Pasaban las horas y avanzaba muy despacio, estaba muy drogada y cansada. Ya por la mañana me dijeron que por fin había dilatado 10 centímetros y que empezase a empujar. Yo sentía ganas. Aparecieron dos ginecólogos muy secos, dijeron que había desproporción céfalo pélvica. Les pedí empujar en vertical, no quería estar tumbada. Me dejaron 15 minutos y dijeron que no progresaba: cesárea de urgencia. Pasé de estar en una sala tranquila y oscura con mi marido a un quirófano, sola y con los brazos atados en cruz. Tenía tanto miedo, me sentía tan frustrada… Tenía las piernas despiertas y se disponían a cortar. Les avisé, pero la anestesista dijo: «Voy a meterle un chute, que luego empezamos con el ay, ay que me duele y yo paso».

Me sentí como una mierda. Me abrieron, sacaron a mi hija y se la llevaron a lavar, vestir y pesar, todo lo que yo no quería.

MATERIAL DE PARTIDA
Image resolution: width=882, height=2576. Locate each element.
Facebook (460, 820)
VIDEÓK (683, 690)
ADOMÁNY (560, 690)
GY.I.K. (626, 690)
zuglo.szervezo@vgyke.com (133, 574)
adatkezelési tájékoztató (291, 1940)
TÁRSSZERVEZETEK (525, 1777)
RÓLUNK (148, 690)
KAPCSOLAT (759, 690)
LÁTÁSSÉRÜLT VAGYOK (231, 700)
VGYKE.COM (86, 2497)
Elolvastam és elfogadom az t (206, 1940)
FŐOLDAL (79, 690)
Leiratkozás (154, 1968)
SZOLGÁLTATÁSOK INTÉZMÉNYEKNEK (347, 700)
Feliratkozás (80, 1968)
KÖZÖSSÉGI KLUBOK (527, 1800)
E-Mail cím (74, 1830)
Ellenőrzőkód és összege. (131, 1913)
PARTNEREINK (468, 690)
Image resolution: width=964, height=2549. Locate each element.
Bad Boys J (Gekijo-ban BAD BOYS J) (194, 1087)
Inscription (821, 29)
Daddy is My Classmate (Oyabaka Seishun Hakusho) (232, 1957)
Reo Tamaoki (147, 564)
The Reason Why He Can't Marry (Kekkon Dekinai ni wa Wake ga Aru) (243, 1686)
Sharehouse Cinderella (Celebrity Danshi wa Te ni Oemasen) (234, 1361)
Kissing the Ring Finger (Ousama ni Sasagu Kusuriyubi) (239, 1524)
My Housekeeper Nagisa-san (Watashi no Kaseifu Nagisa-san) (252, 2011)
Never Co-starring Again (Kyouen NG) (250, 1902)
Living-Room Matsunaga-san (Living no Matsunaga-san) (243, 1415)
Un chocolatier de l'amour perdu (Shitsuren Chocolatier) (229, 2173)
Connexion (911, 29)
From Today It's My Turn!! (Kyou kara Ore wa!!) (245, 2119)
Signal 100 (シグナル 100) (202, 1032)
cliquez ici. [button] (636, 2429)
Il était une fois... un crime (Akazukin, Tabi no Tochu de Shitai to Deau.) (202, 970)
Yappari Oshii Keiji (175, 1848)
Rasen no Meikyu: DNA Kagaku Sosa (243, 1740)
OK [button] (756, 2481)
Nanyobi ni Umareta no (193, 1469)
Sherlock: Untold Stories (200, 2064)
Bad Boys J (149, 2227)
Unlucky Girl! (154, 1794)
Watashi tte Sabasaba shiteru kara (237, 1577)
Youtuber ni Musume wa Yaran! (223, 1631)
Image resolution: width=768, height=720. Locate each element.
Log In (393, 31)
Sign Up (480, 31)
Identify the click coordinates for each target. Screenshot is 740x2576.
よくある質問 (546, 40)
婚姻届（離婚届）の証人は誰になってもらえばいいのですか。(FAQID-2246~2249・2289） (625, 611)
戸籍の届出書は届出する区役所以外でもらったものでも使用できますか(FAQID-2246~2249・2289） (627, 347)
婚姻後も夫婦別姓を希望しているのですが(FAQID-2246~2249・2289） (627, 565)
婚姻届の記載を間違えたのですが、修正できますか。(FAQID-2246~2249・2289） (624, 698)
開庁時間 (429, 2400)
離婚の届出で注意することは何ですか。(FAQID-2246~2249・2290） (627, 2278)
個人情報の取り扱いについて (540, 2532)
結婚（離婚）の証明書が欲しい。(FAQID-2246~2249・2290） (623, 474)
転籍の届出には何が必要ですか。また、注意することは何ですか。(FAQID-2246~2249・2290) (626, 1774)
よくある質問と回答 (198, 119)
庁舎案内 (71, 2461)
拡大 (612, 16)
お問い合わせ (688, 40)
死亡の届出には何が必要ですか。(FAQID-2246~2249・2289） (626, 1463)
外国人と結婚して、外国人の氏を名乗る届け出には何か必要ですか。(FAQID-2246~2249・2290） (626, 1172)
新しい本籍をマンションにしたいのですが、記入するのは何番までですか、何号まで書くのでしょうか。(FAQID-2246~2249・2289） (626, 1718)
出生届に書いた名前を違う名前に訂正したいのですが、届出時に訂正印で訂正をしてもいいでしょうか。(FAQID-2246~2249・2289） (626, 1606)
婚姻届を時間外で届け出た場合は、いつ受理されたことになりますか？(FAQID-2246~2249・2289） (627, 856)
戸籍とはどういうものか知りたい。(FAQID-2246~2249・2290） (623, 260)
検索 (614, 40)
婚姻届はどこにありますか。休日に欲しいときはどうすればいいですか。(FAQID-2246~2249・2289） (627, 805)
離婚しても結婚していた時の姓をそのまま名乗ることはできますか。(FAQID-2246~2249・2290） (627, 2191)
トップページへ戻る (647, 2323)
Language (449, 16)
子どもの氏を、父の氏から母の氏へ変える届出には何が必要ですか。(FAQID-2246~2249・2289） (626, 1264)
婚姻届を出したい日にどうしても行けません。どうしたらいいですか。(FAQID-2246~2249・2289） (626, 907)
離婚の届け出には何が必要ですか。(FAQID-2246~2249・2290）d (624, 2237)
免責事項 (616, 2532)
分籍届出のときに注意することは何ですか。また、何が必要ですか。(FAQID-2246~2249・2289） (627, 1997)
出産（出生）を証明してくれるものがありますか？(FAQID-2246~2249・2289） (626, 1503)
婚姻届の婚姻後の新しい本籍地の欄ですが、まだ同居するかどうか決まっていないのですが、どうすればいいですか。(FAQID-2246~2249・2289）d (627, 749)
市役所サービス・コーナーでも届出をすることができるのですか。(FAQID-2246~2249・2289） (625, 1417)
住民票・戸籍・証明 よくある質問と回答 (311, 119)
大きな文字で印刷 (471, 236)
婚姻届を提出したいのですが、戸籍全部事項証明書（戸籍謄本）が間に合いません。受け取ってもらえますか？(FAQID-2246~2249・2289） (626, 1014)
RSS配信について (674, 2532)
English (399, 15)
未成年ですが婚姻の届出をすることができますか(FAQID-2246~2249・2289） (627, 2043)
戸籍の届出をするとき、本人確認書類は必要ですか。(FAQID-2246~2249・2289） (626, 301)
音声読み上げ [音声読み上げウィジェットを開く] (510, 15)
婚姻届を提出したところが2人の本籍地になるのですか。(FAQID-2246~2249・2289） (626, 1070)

LO QUE SE PIDE
Por favor, reproduce literalmente el tramo del relato del parto que va desde "Pasaban las horas" hasta "yo no quería.". Los registros no son necesarios aquí.

SOLUCIÓN DEL EJERCICIO
Pasaban las horas y avanzaba muy despacio, estaba muy drogada y cansada. Ya por la mañana me dijeron que por fin había dilatado 10 centímetros y que empezase a empujar. Yo sentía ganas. Aparecieron dos ginecólogos muy secos, dijeron que había desproporción céfalo pélvica. Les pedí empujar en vertical, no quería estar tumbada. Me dejaron 15 minutos y dijeron que no progresaba: cesárea de urgencia. Pasé de estar en una sala tranquila y oscura con mi marido a un quirófano, sola y con los brazos atados en cruz. Tenía tanto miedo, me sentía tan frustrada… Tenía las piernas despiertas y se disponían a cortar. Les avisé, pero la anestesista dijo: «Voy a meterle un chute, que luego empezamos con el ay, ay que me duele y yo paso».

Me sentí como una mierda. Me abrieron, sacaron a mi hija y se la llevaron a lavar, vestir y pesar, todo lo que yo no quería.